• **THE DATA**
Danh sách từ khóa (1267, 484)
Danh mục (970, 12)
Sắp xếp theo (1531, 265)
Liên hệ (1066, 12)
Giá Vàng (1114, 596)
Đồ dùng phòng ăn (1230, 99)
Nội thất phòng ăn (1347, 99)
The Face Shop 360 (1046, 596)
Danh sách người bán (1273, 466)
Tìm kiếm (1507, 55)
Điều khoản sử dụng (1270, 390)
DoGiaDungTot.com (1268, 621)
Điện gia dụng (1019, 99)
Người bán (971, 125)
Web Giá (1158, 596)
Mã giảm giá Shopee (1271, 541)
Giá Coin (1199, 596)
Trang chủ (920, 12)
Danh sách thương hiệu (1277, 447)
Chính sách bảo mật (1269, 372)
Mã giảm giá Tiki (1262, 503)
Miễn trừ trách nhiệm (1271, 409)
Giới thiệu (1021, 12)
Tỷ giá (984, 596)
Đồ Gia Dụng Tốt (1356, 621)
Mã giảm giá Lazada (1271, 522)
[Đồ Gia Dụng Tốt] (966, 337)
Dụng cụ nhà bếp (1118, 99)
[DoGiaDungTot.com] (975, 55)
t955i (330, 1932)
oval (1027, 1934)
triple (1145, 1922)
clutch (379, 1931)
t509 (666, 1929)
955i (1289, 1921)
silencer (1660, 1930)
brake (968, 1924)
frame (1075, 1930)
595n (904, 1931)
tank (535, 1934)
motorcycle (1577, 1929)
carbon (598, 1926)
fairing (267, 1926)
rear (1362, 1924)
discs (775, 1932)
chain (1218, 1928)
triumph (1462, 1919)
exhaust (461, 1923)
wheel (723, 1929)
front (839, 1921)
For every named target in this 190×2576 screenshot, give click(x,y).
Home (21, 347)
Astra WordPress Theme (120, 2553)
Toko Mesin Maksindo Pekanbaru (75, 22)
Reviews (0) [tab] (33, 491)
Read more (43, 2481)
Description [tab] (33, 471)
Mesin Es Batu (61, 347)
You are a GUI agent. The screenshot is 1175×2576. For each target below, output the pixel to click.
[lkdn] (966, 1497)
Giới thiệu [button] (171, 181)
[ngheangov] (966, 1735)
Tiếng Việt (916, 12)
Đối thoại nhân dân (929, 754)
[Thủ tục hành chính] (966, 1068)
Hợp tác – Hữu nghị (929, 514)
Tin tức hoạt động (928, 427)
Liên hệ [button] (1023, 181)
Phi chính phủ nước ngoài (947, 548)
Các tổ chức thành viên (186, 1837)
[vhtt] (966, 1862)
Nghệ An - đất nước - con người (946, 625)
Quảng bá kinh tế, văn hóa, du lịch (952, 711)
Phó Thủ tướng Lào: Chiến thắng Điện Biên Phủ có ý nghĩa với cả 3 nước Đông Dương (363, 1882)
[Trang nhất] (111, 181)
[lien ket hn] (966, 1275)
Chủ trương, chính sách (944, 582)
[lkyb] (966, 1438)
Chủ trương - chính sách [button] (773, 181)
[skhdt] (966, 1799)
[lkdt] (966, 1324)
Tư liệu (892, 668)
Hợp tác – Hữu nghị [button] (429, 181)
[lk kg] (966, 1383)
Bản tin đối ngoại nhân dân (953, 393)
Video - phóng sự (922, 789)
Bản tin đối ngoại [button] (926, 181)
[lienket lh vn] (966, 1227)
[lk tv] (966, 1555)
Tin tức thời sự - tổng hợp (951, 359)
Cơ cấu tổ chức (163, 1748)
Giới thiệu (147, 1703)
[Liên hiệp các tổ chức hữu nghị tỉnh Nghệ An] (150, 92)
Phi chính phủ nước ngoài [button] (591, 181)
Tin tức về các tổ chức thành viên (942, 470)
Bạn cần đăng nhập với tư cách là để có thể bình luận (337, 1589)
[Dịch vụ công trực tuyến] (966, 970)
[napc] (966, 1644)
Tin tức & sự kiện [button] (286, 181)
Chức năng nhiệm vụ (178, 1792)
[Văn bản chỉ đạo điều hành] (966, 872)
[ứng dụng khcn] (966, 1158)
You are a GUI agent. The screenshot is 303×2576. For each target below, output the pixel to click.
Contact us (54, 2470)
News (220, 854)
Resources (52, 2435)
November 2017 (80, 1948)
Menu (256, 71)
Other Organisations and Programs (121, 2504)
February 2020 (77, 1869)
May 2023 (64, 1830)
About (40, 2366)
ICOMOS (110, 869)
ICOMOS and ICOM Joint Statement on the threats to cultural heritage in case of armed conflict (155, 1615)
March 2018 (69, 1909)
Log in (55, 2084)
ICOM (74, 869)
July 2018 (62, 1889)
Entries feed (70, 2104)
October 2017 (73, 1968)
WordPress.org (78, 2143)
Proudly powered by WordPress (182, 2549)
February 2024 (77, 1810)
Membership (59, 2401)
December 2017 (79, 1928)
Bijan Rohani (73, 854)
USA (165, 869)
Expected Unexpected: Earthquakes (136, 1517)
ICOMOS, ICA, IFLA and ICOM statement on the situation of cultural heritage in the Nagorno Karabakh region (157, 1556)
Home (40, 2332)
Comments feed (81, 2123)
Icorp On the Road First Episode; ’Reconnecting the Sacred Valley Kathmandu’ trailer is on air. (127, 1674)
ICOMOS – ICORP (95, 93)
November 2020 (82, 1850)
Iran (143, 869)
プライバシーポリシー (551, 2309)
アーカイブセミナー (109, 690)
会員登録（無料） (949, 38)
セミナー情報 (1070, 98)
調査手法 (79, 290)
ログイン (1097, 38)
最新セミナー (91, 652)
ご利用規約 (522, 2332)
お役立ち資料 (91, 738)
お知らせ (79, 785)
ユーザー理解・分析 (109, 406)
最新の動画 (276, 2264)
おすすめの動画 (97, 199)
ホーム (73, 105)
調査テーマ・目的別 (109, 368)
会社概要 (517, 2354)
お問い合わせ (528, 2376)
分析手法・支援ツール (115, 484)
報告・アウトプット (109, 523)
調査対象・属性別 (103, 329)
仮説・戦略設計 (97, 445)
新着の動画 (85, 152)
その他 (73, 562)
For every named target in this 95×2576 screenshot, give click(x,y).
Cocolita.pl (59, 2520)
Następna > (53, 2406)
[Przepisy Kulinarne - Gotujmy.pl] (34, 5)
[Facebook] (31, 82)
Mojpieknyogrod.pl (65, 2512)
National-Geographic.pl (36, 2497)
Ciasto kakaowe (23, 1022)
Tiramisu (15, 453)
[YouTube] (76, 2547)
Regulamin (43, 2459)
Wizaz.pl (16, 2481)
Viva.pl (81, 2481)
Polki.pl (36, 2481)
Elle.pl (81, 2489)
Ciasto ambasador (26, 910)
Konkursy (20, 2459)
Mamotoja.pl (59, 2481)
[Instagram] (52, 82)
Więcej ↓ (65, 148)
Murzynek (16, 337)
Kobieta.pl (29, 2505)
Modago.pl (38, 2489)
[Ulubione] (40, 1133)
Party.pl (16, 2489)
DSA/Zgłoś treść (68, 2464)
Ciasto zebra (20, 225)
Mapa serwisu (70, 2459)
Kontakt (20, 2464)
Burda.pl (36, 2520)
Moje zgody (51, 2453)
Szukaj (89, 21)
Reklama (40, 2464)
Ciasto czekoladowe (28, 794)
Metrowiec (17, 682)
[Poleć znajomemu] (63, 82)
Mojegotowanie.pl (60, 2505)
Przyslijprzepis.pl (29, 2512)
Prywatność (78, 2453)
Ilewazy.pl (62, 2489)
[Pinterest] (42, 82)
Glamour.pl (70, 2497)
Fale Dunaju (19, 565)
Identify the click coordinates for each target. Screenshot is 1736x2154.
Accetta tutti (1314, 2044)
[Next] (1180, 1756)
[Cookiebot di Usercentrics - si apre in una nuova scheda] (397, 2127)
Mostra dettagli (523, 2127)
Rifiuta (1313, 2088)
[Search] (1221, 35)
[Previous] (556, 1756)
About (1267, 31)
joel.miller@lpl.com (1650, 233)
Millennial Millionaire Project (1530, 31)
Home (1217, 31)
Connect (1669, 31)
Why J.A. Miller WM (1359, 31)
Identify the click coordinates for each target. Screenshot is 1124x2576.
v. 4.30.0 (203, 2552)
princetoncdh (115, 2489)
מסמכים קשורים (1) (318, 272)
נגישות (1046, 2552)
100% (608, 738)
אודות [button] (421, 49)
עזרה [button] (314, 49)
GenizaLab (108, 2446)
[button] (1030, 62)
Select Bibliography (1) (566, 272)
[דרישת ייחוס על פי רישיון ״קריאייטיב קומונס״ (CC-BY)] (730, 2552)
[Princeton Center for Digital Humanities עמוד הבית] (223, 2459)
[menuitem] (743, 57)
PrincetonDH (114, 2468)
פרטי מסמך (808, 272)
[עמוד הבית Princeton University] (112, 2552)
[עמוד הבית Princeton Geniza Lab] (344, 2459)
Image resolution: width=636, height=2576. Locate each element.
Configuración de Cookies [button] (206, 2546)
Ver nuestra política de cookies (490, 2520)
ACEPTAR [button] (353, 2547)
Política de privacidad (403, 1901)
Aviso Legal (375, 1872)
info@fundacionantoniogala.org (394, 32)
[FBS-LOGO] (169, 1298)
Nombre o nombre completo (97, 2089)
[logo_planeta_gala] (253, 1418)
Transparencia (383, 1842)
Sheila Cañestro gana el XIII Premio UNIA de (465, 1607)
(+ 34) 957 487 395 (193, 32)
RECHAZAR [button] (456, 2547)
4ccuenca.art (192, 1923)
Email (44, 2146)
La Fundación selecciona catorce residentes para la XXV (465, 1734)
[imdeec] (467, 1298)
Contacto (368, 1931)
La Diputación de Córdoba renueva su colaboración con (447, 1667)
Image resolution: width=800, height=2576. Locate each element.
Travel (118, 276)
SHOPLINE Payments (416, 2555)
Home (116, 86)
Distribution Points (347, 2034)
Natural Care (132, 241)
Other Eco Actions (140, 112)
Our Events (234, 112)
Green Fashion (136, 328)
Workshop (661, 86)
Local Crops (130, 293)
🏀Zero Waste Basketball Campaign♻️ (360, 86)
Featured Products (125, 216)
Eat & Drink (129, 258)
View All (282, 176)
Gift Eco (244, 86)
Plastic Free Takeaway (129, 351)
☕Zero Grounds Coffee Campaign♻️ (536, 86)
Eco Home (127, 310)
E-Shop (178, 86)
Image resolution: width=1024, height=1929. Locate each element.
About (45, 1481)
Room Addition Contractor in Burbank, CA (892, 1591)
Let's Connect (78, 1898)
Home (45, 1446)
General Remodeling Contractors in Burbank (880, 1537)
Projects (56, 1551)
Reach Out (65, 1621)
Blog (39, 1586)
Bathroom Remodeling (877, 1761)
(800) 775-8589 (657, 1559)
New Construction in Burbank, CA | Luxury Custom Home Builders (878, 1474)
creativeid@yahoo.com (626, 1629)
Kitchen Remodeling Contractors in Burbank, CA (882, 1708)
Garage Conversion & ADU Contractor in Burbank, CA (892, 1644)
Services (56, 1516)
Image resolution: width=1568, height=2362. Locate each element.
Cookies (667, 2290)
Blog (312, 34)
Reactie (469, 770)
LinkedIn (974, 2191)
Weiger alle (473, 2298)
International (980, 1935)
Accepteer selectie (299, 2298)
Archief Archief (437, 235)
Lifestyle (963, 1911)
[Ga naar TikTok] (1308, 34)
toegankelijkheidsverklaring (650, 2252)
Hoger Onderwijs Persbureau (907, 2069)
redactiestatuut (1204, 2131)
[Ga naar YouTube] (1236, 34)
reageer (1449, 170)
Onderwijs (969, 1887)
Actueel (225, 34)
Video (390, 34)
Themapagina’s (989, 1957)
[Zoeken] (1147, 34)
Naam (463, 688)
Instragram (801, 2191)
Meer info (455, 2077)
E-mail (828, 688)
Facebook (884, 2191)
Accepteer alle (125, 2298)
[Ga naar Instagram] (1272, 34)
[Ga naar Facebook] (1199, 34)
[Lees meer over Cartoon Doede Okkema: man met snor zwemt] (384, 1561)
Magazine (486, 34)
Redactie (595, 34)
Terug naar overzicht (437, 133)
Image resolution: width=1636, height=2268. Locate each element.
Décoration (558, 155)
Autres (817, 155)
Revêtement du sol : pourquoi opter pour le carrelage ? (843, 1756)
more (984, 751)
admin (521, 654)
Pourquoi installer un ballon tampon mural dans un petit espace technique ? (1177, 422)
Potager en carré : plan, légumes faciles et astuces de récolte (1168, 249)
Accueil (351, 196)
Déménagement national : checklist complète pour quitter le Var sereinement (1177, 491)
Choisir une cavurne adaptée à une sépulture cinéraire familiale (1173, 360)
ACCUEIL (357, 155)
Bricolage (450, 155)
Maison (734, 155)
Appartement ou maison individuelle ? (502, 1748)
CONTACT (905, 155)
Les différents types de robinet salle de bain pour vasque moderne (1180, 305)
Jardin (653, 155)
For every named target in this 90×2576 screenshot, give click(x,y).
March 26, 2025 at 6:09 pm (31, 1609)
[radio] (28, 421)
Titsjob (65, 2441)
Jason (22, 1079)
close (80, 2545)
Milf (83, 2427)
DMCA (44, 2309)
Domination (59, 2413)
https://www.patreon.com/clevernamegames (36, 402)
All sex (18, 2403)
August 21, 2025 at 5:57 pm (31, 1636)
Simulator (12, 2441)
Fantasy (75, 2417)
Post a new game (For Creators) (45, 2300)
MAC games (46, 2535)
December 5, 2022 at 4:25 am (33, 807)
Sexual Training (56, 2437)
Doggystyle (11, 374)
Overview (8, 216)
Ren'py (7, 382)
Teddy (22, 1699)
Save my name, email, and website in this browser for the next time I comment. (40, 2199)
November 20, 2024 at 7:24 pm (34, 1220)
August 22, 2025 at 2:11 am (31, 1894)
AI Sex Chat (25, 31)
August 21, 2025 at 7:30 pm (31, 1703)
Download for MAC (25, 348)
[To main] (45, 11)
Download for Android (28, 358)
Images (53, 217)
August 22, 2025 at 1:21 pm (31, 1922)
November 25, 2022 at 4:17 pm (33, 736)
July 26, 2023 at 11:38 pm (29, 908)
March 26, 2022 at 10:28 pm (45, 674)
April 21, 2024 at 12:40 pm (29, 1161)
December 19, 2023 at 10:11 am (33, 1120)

• **ACTIVITY**
Start with the line above that contains "Kobieta.pl (29, 2505)" and stop after the line that contains "Home (1217, 31)". Output those lines exactly, and only those.

• **EXPECTED ANSWER**
Kobieta.pl (29, 2505)
Modago.pl (38, 2489)
[Ulubione] (40, 1133)
Party.pl (16, 2489)
DSA/Zgłoś treść (68, 2464)
Ciasto zebra (20, 225)
Mapa serwisu (70, 2459)
Kontakt (20, 2464)
Burda.pl (36, 2520)
Moje zgody (51, 2453)
Szukaj (89, 21)
Reklama (40, 2464)
Ciasto czekoladowe (28, 794)
Metrowiec (17, 682)
[Poleć znajomemu] (63, 82)
Mojegotowanie.pl (60, 2505)
Przyslijprzepis.pl (29, 2512)
Prywatność (78, 2453)
Ilewazy.pl (62, 2489)
[Pinterest] (42, 82)
Glamour.pl (70, 2497)
Fale Dunaju (19, 565)
Identify the click coordinates for each target. Screenshot is 1736x2154.
Accetta tutti (1314, 2044)
[Next] (1180, 1756)
[Cookiebot di Usercentrics - si apre in una nuova scheda] (397, 2127)
Mostra dettagli (523, 2127)
Rifiuta (1313, 2088)
[Search] (1221, 35)
[Previous] (556, 1756)
About (1267, 31)
joel.miller@lpl.com (1650, 233)
Millennial Millionaire Project (1530, 31)
Home (1217, 31)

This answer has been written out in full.